Sky Safari 6 Plus or Pro over charts.

 

Charts are great to have around as a reference, but in the field, as compared to a chart on even a cell phone, they just don't stand up well and here are a host of reasons I say that.

 

  • First is that while some atlases have Telrad Overalys, you can turn those on in Sky Safari and you can even create a circle that shows the low power field of view in your own telescope with maybe three different size eyepieces (low, medium and high, though if you have the Telrad circles on too, it gets busy,)
  • Dew. If one uses a chart, eliminated is better because dew will swell paper charts over time. This is not an issue with Sky Safari
  • Locating objects.   In paper charts, sometimes you have to flip through different pages to try to find an object.  With Sky Safari, you do a search to find the object, then hit the Center button and the object is centered in the field.
  • The ability to set density.  This feature lets you set how faint an object will appear in the view.  For example, if you live under city skies, you can lower the density to better represent the way the sky looks to you for your conditions.  Now as you zoom in, fainter objects will start to show, but they don't clutter you up with things that would be to dim for your observing conditions
  • Bright Star Location with built in Compass.  If you are not positive what star you are seeing (maybe it is a planet) you can use the Compass feature to pan around the sky.
  • The Compass feature is also useful for seeing if a desired target is blocked behind an obstruction!

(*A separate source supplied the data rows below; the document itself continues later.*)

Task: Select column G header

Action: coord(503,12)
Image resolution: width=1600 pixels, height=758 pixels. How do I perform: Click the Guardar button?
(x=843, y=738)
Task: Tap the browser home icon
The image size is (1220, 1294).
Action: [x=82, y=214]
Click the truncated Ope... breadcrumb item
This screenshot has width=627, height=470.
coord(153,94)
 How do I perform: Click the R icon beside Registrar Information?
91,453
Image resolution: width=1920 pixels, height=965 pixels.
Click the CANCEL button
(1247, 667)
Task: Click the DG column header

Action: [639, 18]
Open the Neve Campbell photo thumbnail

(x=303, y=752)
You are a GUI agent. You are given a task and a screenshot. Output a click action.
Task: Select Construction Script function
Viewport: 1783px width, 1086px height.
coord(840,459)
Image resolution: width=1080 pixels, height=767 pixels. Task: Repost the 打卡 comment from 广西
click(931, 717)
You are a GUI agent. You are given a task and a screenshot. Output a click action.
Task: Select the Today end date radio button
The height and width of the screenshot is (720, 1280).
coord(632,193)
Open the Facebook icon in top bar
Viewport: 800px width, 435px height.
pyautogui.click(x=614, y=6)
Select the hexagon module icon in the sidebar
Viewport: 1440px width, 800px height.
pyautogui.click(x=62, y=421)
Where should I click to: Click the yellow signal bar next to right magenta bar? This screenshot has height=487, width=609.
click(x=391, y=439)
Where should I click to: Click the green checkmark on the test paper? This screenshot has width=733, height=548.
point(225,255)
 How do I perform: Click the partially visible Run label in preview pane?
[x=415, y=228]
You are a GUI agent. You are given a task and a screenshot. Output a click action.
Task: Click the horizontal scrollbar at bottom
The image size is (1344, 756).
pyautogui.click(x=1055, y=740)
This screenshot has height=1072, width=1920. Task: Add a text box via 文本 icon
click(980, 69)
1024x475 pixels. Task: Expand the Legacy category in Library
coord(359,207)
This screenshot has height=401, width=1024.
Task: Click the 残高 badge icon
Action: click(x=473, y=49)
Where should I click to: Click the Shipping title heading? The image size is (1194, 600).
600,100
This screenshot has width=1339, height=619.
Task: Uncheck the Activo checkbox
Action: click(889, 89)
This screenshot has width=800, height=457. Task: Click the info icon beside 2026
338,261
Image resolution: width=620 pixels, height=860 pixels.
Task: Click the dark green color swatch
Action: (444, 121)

As one gets to know the sky, this is not so necessary, but desirable for less experienced observers
  • Observing Lists.  You can plan your session over lunch and store your target list right in your phone or tablet, so not additional piece of paper to carry out with you.  Few people will remember to take their chart to the office
  • Nothing new store because we all have cell phones.  Even 8 year olds have cell phones today
  • Azimuth and altitude readouts! It is easy to outfit dobs with printed azimuth circles and with a $25 digital inclinometer, you can use the altitude and azimuth readouts on Sky Safari for an object and then use the printed azimuth and digital readout on the angle finder to position your scope.  It may not be totally accurate but between the Telrad and the Az and Alt data, locating things can be made much easier.  

 

I could go on and on, but I have been observing for 35 years now, and of all of the observing tools I have ever owned, nothing has come close to the utility of Sky Safari Pro.

 

I now even control my telescope with my phone.  My IOptrion Az Pro has built in WiFi, and now I can tap an object on my phone, hit the Go2 button, wait for the scope to stop, look in, and see my target. 

 

XQE_0016.jpg

 

Yeah, baby, life in the 21st Century is great!

 

Sky Safari is a fantastic tool.  I love the nostalgia of charts and sometimes still use them for reference, but mostly they gather dust.